Peter Eliasberg, managing attorney for the ACLU of Southern California, said the organization would continue to argue that the land transfer failed to address concerns over the separation of church and state.
"Although we're disappointed by today's decision, we're encouraged that the case is not over," Mr. Eliasberg said. "The cross is unquestionably a sectarian symbol, and it is wrong for the govennnent to make such a deliberate effort to maintain it as a national memorial."
The Mojave Cross is now encased in a plywood box, hidden from view while litigation is on-going. The original wooden cross has been replaced several times, and the current version is constructed of white metal.
"Congress has repeatedly voted overwhelmingly to protect the Mojave Cross as a memorial to veterans and those who have died to defend our nation, never intending it to be preserved as a religious symbol," said Mr.

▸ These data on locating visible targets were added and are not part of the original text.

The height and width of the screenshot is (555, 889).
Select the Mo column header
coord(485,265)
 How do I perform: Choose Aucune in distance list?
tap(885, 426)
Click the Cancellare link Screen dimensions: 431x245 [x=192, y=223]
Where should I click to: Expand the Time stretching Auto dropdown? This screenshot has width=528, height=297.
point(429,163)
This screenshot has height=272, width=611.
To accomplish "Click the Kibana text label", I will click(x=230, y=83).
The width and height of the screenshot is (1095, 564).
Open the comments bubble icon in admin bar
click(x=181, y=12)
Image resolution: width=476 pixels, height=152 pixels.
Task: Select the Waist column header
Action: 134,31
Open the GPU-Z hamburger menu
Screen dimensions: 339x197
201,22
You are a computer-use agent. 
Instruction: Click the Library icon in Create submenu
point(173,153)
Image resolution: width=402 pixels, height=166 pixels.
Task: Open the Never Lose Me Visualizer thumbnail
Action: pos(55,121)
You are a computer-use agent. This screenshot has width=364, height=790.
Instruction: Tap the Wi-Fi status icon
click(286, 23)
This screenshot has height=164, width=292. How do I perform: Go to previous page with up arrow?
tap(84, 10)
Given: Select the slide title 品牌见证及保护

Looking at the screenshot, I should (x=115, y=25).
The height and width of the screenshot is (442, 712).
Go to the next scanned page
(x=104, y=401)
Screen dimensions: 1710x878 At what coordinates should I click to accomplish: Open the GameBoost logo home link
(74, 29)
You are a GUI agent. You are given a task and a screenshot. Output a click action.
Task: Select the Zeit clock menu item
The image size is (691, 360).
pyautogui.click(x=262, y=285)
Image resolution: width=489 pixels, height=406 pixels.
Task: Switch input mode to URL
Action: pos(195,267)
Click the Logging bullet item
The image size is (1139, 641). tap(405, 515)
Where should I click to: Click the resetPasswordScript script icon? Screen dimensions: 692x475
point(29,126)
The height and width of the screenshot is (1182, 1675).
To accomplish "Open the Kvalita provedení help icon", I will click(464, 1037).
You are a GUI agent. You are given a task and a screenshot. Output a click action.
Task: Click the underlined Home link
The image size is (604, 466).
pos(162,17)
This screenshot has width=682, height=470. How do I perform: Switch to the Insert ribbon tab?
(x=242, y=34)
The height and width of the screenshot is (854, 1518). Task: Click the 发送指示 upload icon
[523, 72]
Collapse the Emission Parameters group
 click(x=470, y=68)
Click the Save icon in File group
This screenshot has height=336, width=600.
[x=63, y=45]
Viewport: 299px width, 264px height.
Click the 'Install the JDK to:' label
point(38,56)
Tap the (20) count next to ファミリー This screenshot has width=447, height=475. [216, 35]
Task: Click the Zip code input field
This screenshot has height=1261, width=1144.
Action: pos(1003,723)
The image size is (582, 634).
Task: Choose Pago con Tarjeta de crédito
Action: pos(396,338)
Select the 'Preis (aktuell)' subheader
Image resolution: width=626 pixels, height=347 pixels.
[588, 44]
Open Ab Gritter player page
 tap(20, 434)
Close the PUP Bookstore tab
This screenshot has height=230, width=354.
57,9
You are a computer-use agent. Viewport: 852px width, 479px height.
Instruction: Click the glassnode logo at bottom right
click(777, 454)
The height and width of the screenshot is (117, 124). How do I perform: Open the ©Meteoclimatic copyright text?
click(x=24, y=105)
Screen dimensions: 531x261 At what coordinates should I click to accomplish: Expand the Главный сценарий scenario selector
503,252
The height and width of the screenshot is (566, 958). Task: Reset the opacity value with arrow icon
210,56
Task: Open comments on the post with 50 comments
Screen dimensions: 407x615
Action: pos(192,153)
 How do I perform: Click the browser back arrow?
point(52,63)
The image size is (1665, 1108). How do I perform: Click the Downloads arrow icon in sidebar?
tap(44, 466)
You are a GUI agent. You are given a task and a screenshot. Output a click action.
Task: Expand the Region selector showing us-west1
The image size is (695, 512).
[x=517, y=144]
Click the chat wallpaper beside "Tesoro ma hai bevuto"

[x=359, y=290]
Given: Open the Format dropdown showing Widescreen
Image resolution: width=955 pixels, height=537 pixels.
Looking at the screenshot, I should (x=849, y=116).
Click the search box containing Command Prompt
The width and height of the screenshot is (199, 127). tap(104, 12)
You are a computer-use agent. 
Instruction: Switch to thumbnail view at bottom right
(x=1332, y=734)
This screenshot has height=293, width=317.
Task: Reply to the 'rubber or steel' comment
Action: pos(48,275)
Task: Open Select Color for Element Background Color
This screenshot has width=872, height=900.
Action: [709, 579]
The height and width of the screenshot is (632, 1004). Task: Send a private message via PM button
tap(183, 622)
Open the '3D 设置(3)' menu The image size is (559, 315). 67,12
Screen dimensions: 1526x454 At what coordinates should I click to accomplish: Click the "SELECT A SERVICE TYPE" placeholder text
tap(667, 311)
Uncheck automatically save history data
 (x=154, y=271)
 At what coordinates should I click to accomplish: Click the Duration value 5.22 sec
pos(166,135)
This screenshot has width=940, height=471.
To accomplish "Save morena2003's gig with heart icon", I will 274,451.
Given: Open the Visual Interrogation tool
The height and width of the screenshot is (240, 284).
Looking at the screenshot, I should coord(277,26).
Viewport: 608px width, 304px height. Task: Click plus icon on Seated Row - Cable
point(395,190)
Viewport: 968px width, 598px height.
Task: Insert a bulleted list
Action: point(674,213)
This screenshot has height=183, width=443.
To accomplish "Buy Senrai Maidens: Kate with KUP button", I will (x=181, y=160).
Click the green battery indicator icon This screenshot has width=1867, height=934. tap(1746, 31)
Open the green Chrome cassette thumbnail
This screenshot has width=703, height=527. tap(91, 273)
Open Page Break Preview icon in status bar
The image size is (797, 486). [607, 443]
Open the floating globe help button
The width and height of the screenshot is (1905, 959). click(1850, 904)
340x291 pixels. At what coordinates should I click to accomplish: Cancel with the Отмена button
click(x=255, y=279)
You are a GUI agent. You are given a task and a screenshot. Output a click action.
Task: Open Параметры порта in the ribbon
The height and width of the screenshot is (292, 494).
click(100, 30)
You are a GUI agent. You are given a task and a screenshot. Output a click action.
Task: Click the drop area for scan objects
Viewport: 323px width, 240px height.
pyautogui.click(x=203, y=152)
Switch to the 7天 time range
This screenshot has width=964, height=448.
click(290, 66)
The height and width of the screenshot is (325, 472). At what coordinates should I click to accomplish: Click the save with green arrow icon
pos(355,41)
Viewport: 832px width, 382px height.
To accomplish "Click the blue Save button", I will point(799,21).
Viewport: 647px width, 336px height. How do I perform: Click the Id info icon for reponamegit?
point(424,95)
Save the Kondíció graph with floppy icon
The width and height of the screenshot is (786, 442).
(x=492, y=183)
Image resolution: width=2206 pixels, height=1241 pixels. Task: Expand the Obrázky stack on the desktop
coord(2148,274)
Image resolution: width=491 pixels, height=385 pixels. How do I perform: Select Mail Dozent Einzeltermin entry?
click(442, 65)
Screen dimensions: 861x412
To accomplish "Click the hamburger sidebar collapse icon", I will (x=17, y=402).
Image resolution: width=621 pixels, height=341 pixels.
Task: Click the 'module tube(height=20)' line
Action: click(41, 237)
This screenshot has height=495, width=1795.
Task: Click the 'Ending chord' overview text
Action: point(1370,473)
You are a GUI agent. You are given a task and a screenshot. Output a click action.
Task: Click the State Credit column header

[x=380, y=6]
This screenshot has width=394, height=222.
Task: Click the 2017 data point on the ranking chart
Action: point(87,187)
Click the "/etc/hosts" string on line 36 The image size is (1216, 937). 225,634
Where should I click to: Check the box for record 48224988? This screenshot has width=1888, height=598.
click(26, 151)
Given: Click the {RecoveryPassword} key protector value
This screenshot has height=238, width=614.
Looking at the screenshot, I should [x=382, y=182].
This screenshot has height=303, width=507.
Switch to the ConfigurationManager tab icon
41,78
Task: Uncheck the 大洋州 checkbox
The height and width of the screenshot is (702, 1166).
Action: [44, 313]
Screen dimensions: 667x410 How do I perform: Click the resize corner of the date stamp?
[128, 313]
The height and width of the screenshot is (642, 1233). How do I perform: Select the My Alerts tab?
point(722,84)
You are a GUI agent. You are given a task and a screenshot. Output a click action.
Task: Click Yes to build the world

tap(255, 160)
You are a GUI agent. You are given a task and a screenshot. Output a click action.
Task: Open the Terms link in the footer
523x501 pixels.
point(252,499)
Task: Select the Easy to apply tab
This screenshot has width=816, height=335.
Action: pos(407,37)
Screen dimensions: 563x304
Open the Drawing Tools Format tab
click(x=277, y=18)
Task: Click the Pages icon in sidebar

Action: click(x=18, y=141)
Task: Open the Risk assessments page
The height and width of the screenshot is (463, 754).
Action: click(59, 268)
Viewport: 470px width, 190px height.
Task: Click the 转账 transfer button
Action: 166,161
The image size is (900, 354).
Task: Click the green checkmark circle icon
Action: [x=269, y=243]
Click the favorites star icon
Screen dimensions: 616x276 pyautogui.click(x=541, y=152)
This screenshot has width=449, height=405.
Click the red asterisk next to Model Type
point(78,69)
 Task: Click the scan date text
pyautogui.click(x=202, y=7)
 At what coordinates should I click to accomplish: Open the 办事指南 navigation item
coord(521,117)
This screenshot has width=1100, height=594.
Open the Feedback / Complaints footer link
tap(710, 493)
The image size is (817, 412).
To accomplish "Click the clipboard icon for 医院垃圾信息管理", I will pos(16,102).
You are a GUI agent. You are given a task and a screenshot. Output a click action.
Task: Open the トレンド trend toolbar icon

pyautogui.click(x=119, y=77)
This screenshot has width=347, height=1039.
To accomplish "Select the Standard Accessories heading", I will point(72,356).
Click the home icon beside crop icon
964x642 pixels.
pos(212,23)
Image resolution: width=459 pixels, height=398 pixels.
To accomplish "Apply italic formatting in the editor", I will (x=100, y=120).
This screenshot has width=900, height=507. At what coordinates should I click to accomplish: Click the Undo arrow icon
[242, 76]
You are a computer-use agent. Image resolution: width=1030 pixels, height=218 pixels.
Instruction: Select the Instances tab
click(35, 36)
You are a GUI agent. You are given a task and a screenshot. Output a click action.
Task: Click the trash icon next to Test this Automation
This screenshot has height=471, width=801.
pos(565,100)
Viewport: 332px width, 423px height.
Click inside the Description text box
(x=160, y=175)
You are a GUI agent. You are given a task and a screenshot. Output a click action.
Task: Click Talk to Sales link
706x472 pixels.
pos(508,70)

Lewis, whose district includes the desert area where the cross is located.
"I am gratified that the Supreme Court has upheld the right and authority of Congress to seek these solutions in memory of our veterans," he said.
The decision came as a victory for religious-freedom groups fighting efforts to eliminate religious symbols and references from the public square.
"A passive monument acknowledging our nation's religious heritage cannot be interpreted as an establishment of religion," said Joseph Infranco, senior counsel of the Alliance Defense Fund, which filed a friend-of-the-court brief defending the cross. "To make that accusation, one must harbor both a hostility to the nation's history and a deep misunderstanding of the First Amendment."
Eric Rassbach, national litigation director of the Becket Fund for Religious Liberty, which also filed a brief in the case, applauded the ruling as "simple common sense."
"The First Amendment guarantees the right to speak and believe freely; it does not give busy-bodies the right to cut down religious symbols they don't like," Mr. Rassback said.
At the same time, the ruling leaves unanswered several questions, such as what legal standard should be applied to religious displays on public property, according to the Becket Fund.
The cross supporters had feared that an unfavorable ruling would have jeopardized the nation's hundreds of cross-bearing roadside memorials, as well as other war memorials.
At least two other cross cases are in federal court. One concerns a 29-foot cross at a war memorial on Mount Soledad near San Diego and the other the 12-foot roadside crosses that Utah uses to memorialize highway patrol troopers killed in the line of duty. [Emphasis added].